El Diario Financiero pone en su portada “Golpe de timón temprano” (portada, 20 de mayo). Esta frase marítima regala al Presidente una falsa imagen de autoridad frente a un desastre provocado por ellos mismos. Un verdadero cambio de rumbo exige tener un plan claro, algo ausente en este gobierno. Los medios alabaron la nueva idea de los “biministros” —con Claudio Alvarado y Louis de Grange asumiendo dos carteras cada uno—, pero entregar ministerios estratégicos a las mismas personas evidencia el naufragio.

La excusa del récord y la vocera silenciosa

La Tercera y El Mercurio dedican sus mayores esfuerzos a tratar esta crisis como una curiosidad histórica. Destacan al unísono el “cambio de gabinete más rápido desde el retorno a la democracia” (El Mercurio, p. A1; La Tercera, p. 4). Esta táctica funciona como una cortina de humo. Suman a esto un lenguaje tramposo: justifican el desastre hablando de “errores involuntarios” (Diario Financiero, p. 2).
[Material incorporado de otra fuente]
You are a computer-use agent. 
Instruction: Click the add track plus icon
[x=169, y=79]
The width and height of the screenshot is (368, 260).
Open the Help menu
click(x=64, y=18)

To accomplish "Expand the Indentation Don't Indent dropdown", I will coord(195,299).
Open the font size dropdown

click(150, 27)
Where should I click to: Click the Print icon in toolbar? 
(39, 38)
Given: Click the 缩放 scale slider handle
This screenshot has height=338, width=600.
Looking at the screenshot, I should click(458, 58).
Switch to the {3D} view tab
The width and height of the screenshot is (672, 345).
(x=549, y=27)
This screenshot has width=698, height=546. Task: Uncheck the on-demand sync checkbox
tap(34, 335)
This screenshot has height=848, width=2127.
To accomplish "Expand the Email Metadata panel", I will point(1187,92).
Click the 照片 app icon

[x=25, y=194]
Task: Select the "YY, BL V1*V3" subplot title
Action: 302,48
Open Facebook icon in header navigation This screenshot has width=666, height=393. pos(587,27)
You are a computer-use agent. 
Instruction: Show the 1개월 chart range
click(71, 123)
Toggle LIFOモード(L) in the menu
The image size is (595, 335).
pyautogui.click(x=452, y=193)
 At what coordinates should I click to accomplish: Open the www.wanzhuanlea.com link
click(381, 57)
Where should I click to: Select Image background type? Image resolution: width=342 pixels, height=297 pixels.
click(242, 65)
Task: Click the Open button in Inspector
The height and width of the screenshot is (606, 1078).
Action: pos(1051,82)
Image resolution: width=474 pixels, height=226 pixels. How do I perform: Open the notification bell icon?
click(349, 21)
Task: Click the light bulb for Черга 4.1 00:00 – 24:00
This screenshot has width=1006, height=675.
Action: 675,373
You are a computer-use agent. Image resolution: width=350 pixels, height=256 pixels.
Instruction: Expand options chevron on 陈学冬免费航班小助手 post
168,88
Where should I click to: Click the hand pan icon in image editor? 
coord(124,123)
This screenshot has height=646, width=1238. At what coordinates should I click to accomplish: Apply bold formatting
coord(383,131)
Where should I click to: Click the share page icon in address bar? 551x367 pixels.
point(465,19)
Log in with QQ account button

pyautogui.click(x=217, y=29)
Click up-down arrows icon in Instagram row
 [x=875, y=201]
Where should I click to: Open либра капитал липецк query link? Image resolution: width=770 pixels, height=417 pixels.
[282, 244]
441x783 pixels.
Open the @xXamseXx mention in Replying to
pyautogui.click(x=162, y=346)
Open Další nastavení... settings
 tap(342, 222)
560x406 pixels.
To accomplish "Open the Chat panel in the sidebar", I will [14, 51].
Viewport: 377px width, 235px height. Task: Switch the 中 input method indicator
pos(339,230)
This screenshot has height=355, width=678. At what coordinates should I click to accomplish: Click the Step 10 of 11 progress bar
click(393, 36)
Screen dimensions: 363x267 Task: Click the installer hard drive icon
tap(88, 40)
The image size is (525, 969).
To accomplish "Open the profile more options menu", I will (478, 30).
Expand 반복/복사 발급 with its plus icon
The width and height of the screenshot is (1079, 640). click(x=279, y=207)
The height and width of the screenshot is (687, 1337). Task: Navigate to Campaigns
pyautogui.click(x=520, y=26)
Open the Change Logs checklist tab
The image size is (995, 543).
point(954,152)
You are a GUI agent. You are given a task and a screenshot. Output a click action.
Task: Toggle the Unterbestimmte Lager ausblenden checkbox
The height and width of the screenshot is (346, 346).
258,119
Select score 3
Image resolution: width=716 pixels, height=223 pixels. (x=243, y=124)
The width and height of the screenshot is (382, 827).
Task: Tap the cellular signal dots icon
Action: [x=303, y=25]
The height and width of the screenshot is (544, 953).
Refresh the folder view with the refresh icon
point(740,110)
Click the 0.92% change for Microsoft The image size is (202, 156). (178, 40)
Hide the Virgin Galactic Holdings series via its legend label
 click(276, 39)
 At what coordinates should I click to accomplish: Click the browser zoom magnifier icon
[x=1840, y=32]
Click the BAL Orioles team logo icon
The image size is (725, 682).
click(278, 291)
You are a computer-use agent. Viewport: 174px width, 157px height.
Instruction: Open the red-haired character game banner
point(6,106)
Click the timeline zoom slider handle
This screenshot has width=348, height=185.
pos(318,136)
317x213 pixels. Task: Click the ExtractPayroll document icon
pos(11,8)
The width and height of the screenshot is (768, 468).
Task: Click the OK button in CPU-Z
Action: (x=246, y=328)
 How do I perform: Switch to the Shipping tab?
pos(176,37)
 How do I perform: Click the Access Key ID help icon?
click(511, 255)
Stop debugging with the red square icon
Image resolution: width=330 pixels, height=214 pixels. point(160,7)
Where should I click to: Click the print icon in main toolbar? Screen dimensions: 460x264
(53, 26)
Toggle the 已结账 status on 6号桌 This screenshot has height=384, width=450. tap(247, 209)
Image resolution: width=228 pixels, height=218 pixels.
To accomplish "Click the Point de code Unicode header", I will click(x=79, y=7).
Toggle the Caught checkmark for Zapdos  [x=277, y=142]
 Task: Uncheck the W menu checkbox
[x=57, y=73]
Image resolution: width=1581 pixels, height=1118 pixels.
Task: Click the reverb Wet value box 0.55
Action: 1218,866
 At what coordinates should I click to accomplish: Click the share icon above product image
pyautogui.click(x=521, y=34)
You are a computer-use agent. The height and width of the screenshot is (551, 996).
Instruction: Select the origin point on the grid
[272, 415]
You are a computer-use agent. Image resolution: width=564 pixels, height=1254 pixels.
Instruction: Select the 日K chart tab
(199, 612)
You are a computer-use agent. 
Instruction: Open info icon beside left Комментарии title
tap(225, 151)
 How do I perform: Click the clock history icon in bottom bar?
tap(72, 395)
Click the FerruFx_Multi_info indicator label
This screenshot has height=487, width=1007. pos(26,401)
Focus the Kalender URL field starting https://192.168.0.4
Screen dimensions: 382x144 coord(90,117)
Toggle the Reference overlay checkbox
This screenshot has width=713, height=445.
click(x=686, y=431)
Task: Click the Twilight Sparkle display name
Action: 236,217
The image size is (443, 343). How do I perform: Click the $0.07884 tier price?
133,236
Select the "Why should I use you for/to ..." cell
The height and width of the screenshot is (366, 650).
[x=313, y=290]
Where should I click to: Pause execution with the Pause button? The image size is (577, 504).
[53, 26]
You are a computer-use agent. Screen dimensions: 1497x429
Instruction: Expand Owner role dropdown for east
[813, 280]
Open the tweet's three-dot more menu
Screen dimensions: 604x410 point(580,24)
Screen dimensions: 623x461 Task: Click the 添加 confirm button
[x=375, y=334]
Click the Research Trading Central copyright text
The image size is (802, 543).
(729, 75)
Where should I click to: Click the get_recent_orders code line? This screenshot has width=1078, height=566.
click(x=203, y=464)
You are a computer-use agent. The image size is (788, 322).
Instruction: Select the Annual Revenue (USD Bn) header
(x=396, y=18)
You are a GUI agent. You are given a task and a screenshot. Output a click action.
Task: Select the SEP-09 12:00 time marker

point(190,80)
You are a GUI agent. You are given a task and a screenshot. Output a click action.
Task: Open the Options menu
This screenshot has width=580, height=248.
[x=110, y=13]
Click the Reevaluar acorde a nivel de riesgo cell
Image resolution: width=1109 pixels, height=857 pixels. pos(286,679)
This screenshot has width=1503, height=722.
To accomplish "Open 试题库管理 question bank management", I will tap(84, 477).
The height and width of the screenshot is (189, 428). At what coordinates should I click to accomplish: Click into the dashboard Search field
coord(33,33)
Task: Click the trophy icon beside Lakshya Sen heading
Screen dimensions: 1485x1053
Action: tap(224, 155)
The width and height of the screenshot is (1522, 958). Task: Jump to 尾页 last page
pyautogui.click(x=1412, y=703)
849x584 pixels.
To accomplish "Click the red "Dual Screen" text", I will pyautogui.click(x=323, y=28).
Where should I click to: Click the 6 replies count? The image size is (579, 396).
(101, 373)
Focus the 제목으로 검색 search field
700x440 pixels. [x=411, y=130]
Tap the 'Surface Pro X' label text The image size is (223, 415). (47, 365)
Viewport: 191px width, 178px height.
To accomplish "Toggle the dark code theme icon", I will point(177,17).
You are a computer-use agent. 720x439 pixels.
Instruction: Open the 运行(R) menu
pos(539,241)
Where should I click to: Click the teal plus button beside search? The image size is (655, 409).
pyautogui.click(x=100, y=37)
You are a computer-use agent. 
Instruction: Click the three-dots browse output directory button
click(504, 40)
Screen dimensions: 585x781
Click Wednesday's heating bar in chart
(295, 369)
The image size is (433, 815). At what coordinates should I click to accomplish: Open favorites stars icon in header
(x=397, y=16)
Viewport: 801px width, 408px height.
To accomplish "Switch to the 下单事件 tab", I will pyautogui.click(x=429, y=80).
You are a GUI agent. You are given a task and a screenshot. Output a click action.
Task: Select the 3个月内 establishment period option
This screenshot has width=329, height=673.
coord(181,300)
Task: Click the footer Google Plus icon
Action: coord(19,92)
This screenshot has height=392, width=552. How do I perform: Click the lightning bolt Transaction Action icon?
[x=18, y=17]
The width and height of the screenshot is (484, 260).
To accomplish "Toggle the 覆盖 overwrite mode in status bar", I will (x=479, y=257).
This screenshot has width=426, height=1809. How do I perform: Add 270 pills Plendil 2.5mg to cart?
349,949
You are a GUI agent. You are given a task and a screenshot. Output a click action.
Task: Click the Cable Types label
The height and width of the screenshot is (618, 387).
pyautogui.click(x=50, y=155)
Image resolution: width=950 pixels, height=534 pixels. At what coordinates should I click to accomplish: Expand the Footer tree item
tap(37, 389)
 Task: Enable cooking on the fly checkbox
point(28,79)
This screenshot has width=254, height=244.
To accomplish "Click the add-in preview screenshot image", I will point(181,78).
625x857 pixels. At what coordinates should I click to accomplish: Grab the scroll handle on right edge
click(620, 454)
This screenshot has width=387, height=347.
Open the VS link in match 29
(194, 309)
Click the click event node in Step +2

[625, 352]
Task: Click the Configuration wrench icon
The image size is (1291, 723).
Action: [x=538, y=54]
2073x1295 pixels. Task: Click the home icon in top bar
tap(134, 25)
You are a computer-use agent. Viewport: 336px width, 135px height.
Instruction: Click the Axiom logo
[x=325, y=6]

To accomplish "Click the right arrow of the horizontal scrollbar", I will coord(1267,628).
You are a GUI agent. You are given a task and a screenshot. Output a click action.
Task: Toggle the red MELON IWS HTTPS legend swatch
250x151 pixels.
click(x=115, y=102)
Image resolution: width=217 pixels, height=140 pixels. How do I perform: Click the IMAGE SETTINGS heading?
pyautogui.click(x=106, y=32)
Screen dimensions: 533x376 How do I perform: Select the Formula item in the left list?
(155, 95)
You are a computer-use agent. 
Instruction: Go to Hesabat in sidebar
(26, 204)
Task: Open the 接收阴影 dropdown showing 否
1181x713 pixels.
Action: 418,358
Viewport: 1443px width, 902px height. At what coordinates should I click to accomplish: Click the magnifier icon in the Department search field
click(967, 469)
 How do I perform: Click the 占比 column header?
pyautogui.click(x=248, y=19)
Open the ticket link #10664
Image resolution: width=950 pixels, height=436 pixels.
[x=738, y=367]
Incluso, defienden al Presidente culpando al “diseño original del gabinete” (La Tercera, p. 4). Con esta maniobra, los diarios tapan el pésimo trabajo de Mara Sedini. La ex vocera demostró una incapacidad absoluta para entregar cualquier mensaje.

Sus apariciones públicas terminaban en silencios incómodos, huidas literales de la prensa para evitar preguntas y peleas inútiles con la oposición. Culpar a un “diseño” abstracto perdona esta inoperancia real.

El derrumbe de la gran promesa: Seguridad

El centro de esta crisis golpea el corazón de la derecha. El actual gobierno ganó la elección jurando orden y mano dura. El fracaso en el Ministerio de Seguridad deja en evidencia las mentiras, la manipulación mediática y la irresponsabilidad del populismo penal de Kast.

La caída de Trinidad Steinert demuestra esta derrota. Su gestión acumula un historial de fracasos y polémicas graves. Carecía de un plan claro frente al Congreso. Se suma a esto su oscura intervención para sacar a una alta oficial de la PDI, un escándalo gigante que gatilló una investigación de la Contraloría. El oligopolio mediático ocultan a propósito el vínculo entre esta suma de incompetencias y la destrucción de la principal bandera de campaña oficialista.

Nuestra tarea: Romper el blindaje

La prensa corporativa actúa como el perro guardián del poder. Bautizan “reordenamiento” al caos, “ajuste” al derrumbe, “error de diseño” a la incapacidad y “golpe de timón” a perder el rumbo. Leer las noticias hoy exige romper ese velo protector. La evidencia en las propias páginas de estos diarios confirma una verdad ineludible: el gobierno atraviesa una crisis profunda, carece de equipos y su principal discurso quedó en el suelo.

Para los movimientos sociales y la izquierda, este momento abre una gran oportunidad. Frente al fracaso de la derecha en el tema que decían dominar, la tarea de las fuerzas transformadoras consiste en tomar la iniciativa. Debemos proponer un concepto de seguridad enfocado en la democracia y los barrios, y mostrarle a las mayorías que el emperador va desnudo, por mucho que sus diarios intenten vestirlo con portadas de emergencia.